Our client based in Cape Town are seeking the skills of a Cyber Security Specialist-Red Team
Our client is searching for an energetic, output-driven and skilled Red Teamer to support the execution of the cyber security strategy and roadmap with a primary focus on red teaming and purple teaming. You’ll help building and maturing the ability to test, validate and mature controls within the context of red and purple teaming. This includes responsibility for penetration testing and application security. This is a technical role requiring practical experience in penetration testing, red teaming, and SDLC security.
Main job function
• Hacking the planet – get your hands dirty and pull apart code, whether it is application, mobile, platform, container or on-premise or cloud infrastructure - and look for bugs.
• Coordinate application and infrastructure penetration testing with internal and external parties according to our internal methodology and where relevant, in line with compliance requirements (e.g., PCI).
• Support the building and maturing of the red and purple teaming capability area, leveraging technology and automation with the goal of continual control validation.
• Modelling Threats – enhance and optimise infrastructure, platform, application and mobile security by identifying threats, vulnerabilities and associated countermeasures.
• Draft funky but professional reports to detail the findings of the assessments, including appropriate recommendations to mitigate identified security issues.
• Help drive and validate remediation of findings.
• Maintain and enhance cool toolsets – manage the relevant tools required for mature product security that include pen testing, secure coding and source code analysis. Investigate new approaches, technology and automation to challenge traditional thinking and raise the level of security.
• Secure the development of products– integrate security practices into the software development lifecycle, verify the security of internally and externally developed applications and services during and after development and deployment. Actively participate in the SDLC though guidance, education, input and facilitation.
• Consult with application development teams during projects and initiatives.
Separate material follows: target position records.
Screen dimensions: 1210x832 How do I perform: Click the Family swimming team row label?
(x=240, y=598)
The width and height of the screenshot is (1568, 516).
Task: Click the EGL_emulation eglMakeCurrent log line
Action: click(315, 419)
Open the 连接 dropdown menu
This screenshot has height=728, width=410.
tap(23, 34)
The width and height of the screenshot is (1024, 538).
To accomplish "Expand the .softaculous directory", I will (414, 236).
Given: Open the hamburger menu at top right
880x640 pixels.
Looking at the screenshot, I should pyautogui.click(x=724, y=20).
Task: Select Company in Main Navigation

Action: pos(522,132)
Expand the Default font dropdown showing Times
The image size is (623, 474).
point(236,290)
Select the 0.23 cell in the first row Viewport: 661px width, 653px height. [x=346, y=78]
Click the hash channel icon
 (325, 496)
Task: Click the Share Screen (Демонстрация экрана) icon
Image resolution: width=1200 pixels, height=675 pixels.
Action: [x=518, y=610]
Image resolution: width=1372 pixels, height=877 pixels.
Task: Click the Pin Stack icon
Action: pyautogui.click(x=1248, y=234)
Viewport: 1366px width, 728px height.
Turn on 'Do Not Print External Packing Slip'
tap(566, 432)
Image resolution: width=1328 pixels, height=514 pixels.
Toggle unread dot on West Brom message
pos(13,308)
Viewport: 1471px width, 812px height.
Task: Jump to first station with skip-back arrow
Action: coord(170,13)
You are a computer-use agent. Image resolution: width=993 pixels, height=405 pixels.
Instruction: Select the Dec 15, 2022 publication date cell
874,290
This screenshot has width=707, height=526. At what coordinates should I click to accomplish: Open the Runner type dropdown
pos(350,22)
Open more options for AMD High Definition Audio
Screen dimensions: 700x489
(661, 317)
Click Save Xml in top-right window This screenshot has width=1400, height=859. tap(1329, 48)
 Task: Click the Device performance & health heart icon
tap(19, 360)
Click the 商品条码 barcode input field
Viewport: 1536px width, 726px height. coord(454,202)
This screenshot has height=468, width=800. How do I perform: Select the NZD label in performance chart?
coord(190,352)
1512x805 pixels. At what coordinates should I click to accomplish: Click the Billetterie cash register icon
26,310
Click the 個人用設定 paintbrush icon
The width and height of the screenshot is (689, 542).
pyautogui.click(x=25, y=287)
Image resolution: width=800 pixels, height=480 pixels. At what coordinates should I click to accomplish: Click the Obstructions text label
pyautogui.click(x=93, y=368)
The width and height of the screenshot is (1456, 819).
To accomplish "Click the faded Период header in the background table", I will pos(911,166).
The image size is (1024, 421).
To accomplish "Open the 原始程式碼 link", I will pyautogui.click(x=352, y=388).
• Provide AppSec reporting for operational security dashboards.
• Provide AppSec guidance via documentation, standards, and collaboration.
Supporting the Blue Team to wield their shields
• Support the team in responding to security incidents when needed.
Supporting the broader Cyber SecOpsTeam
• Collaborate with the broader SecOps Team, to drive and support various operational and strategic initiatives.
• Champion or co-champion internal security solutions and/or processes.
Matric
Relevant qualifications and certifications such as OSCP, OSWE, SANS and CREST advantageous
Minimum of 4 years’ hands on experience in penetration testing and red teaming
• Experience with tools such as Burp Suite, Checkmarx, Cobalt Strike and Metasploit
• Knowledge of programming languages, Android, iOS and Huawei
• Demonstrated track record of applying technical knowledge to help improve security
• Ability to adapt and take on new tasks and challenges
• Ability to script and automate processes
A Consultant will be in touch if you are shortlisted for the position. Please consider your application unsuccessful should you not have been contacted within 2 weeks. We will keep your CV on our database and contact you should you match the criteria of any other vacancies.